ASSIGNED TASK:
Nothing but the lines from the one containing "Task: Click the Page Banners image icon" through the final line of the data should be repeated, and each must be exact.
THE DATA below:
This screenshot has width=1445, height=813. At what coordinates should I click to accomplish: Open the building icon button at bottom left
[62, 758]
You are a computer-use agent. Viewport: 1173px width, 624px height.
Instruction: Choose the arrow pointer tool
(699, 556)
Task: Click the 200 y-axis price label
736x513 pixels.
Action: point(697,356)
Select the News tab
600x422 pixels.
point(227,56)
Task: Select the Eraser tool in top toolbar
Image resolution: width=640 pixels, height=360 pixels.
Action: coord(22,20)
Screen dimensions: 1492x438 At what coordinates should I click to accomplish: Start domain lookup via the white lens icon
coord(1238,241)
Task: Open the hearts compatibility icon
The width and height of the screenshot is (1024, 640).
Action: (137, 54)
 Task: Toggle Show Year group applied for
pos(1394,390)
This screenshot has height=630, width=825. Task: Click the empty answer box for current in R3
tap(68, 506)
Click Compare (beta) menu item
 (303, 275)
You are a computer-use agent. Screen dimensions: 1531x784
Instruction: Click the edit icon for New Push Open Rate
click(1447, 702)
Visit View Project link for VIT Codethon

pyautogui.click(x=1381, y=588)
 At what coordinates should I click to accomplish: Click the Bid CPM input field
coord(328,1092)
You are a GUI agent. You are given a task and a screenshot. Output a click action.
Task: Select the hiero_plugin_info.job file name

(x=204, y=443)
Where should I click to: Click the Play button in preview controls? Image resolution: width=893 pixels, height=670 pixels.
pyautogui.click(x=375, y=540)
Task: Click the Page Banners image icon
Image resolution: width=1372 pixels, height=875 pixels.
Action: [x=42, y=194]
End of THE DATA.
OUTPUT OF THE EXERCISE:
Task: Click the Page Banners image icon
Image resolution: width=1372 pixels, height=875 pixels.
Action: [x=42, y=194]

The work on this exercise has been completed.